Photography By David Troy
There’s no reason one can’t take a little vacation twenty minutes from home, is there? Doesn’t having someone else cook dinner and make the beds qualify as a holiday?
With that sentiment in mind, I steal away to Tower Hill Bed & Breakfast in Cape Charles, Va., just a short drive away from my house. It’s a Monday night in summer. I am spouse- and offspring-free and looking forward to a brief respite from a hectic week.
The approach to the manor house is along a brand- new blacktop through the remnants of a once lush 650-acre plantation. Now all that’s sprouting is a new housing development consisting of a dozen or so McMansions in various stages of completion. Happily, the unsightly vista is quickly forgotten as the road ends by King’s Creek at the three-story brick beauty. Its genteel setting amidst grandfather oaks makes it easier to pretend I have tiptoed back in time to the 1746 “Tower Hill” built on the banks of the serene creek.

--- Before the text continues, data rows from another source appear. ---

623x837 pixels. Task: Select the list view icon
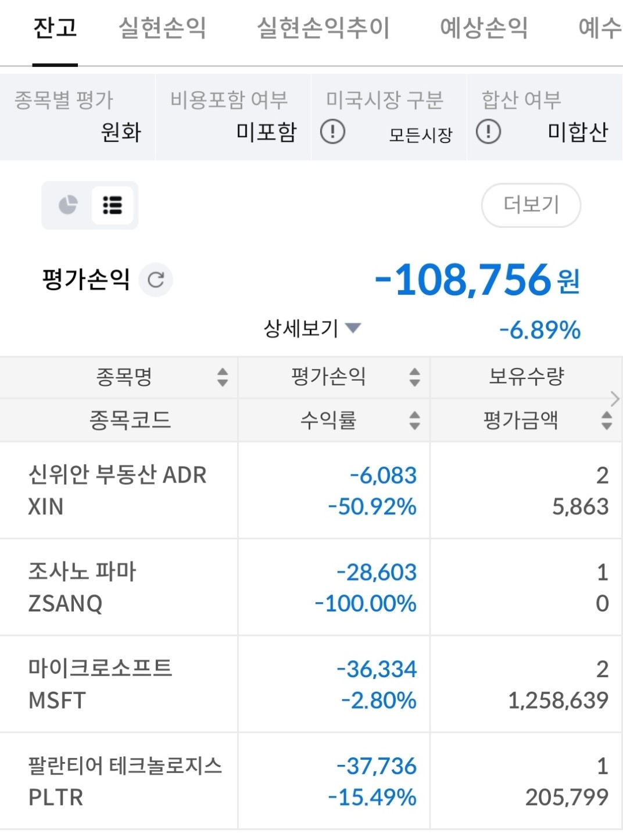point(112,205)
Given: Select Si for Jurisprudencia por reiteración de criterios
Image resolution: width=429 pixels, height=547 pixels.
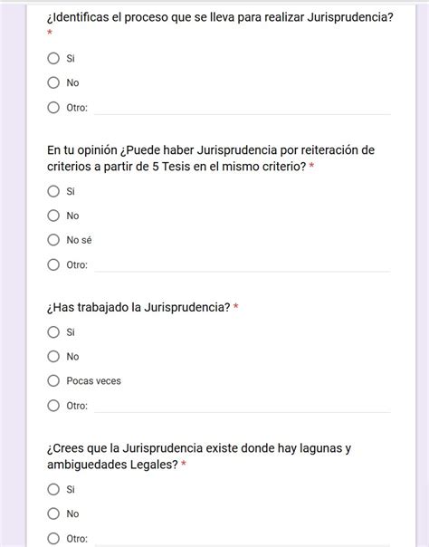Looking at the screenshot, I should (x=53, y=191).
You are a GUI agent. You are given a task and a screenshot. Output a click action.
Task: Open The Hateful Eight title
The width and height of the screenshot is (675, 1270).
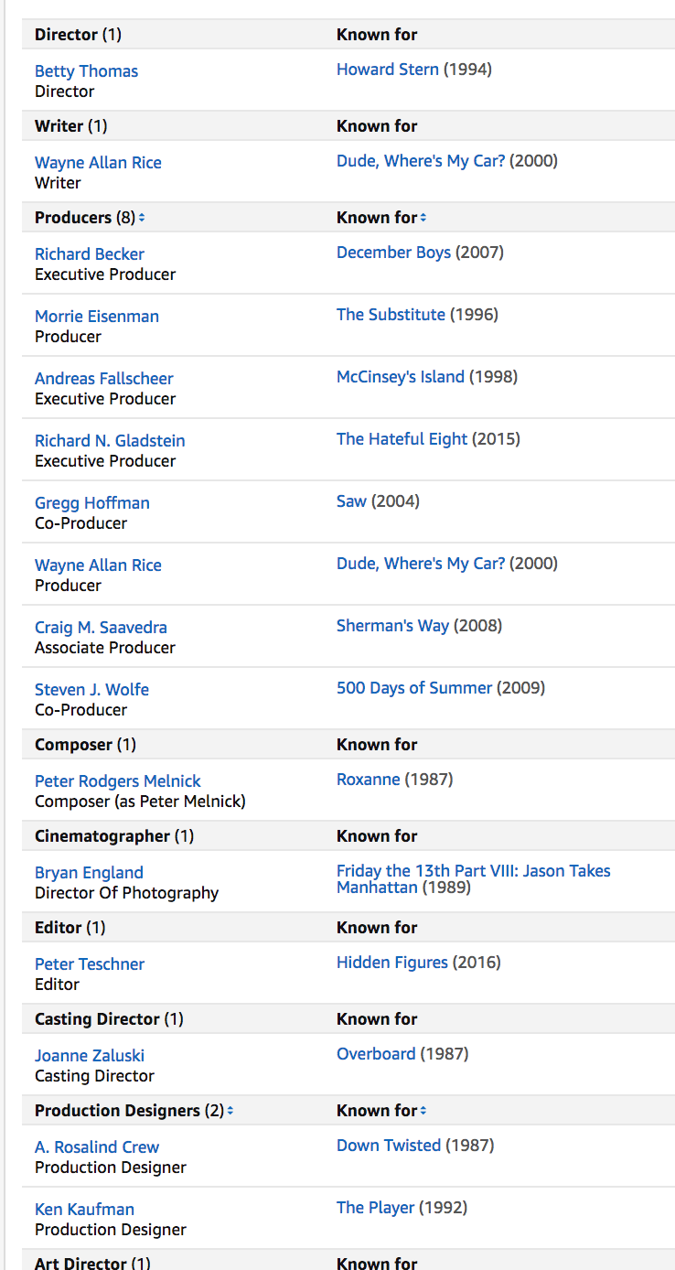[402, 439]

A fire did in the original home seven years ago, leaving nothing but the Flemish brick walls, chimney, eight fireplaces, and basement. While many would have knocked down the remains, BECO, a Hampton Roads development firm also responsible for the subdivision, accomplished nothing short of a miracle, taking the dilapidated frame and fleshing out a waterfront plantation-turned-inn. It garnered BECO owners Burt Cutright and Eric Olsen the 2004 Best Historic Restoration reward from the Tidewater Builders Association.
Now a five-room inn (with an accompanying restaurant, Mariah’s, located off the inn’s parlor) fits seamlessly into the refined but relaxed atmosphere much like a Southern aunt who came to visit and stayed.

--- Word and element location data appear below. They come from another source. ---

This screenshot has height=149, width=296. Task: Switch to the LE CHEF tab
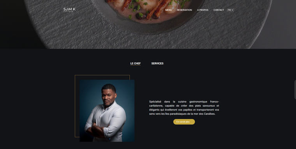pos(136,63)
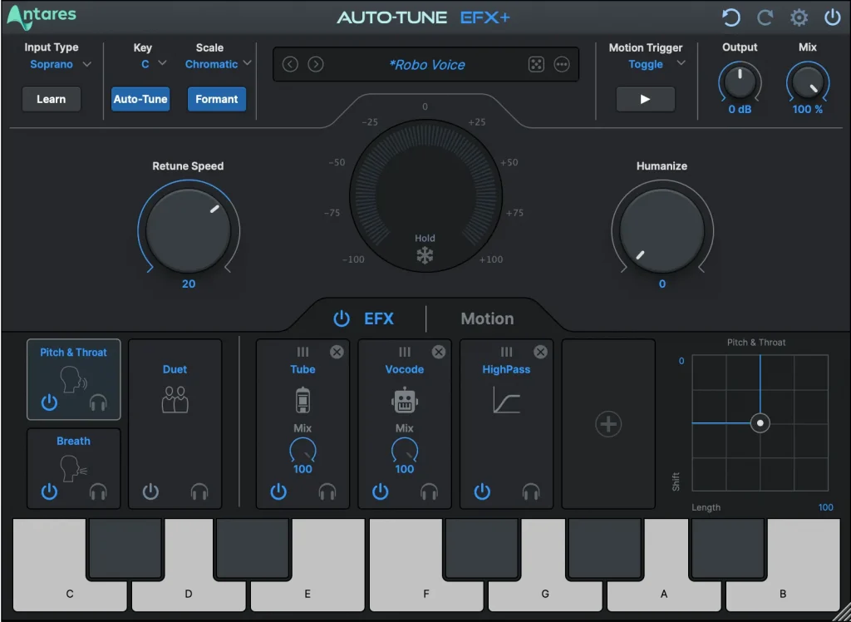Click the Vocode robot icon

(405, 400)

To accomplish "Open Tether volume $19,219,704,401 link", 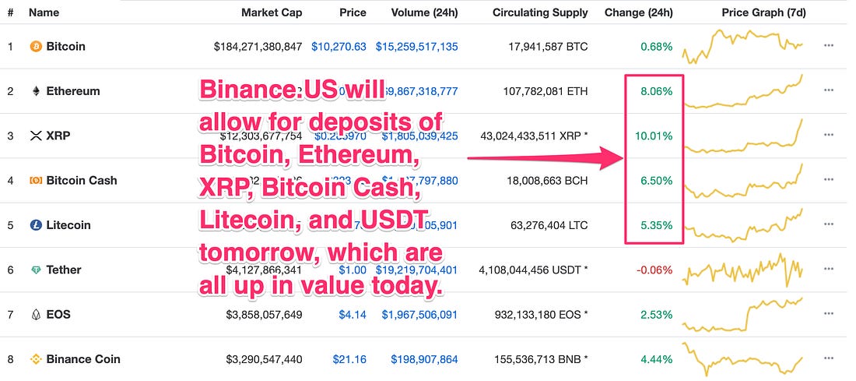I will coord(416,270).
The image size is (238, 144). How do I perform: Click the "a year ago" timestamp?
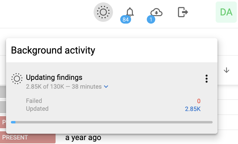[83, 138]
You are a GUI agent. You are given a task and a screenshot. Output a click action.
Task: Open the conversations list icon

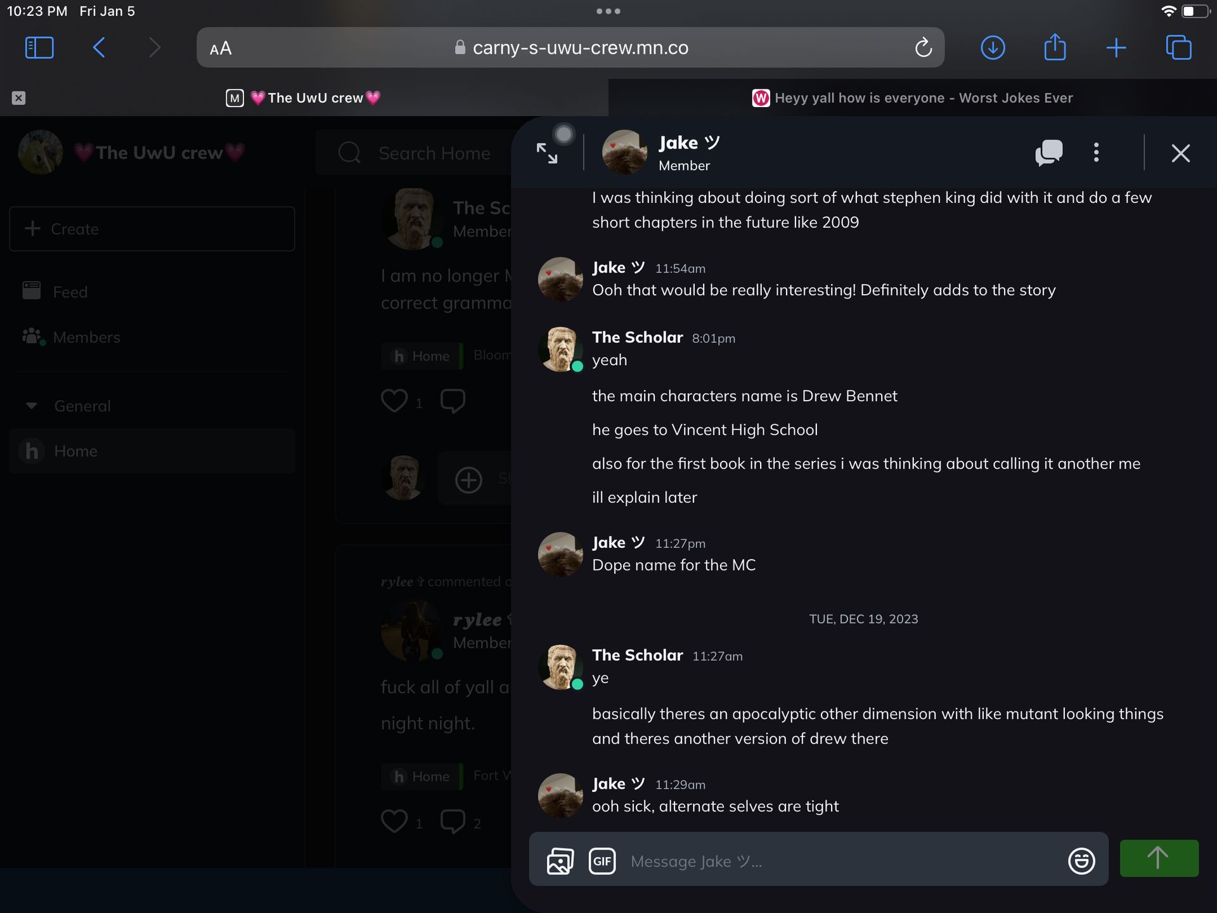click(1048, 153)
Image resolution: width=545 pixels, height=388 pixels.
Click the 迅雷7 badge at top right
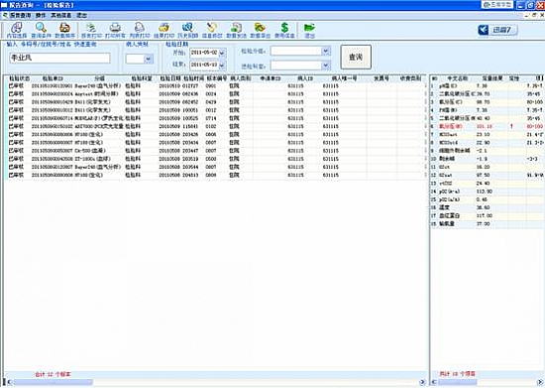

On another holiday from home, my husband and I dined at Mariah’s. We were welcomed into the expansive light-filled foyer by Melanie Brown and her chef-husband, Tim, the innkeepers of the one-and-a-half-year-old B&B.
Eight tables were dressed with a simple but elegant mix of burgundy and tan linens. Our dining room offered a peek at the sunset on King’s Creek; another dining area in the brick basement features a cozy hunt club atmosphere, complete with antique pool table, bar, wine cellar dining, and two large fireplaces. During cooler weather, it’s the perfect place to play Yogi Bear and hibernate in style.

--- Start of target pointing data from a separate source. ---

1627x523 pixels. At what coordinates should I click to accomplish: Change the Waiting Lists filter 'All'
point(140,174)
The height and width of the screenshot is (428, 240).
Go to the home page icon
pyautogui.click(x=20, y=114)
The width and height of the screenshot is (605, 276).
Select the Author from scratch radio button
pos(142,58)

We appreciated the upbeat and down-home wait staff and the small but exuberant crowd that shared our seating. Fortunately, Mariah’s is not for connoisseurs of stuffiness. We enjoyed everything about our meal, from the plump, blackened scallops that started it to a spicy mahi-mahi spiked with a tasty pomegranate cream to an aptly dubbed coconut chocolate decadence for dessert.
Unfortunately, Mariah’s is closed on Sunday and Monday nights, so on my second visit, I have to be content with the complimentary glass of wine Tim offers me in the downstairs pub. Tim is a handsome, brown-haired forty-year-old who still retains some of his New England reserve but chats amiably. (Melanie is a native of Virginia Beach.) His deep culinary roots reach back to age fourteen, when he joined the cooking staff at an historic New England inn; he’s never stopped working in the food and hospitality industry. Before coming to Cape Charles, he was the executive chef at the Virginia Beach Resort and Conference Center and taught at the Johnson and Wales University’s College of Culinary Arts. “We’re doing so much better than I thought we would at first,” says Tim. “We get a lot of locals plus people driving in just for dinner from Salisbury and across the Bay from Virginia Beach and Norfolk.”
I know he gets inundated with questions about the namesake specter, Mariah Saunders, the daughter of a former owner who died in the late 1800s likely from complications in childbirth, but my curiosity still gets the best of me. Tim answers patiently that no, he had not seen her, but yes, there have been a few ghostly happenings, including the high windows in the house’s third-floor “tower” opening by themselves.
Tim shows me to my room on the second floor, the “Wilkins Room,” named after a former homeowner whose gravestone is one of a handfulÑincluding Mariah’s— still visible under an ancient cedar out back.
Ample-sized with a private balcony, it, like four of the five rooms, has a commanding view of the forested creek. Its ivory walls are accented with charming china-blue doors and trim.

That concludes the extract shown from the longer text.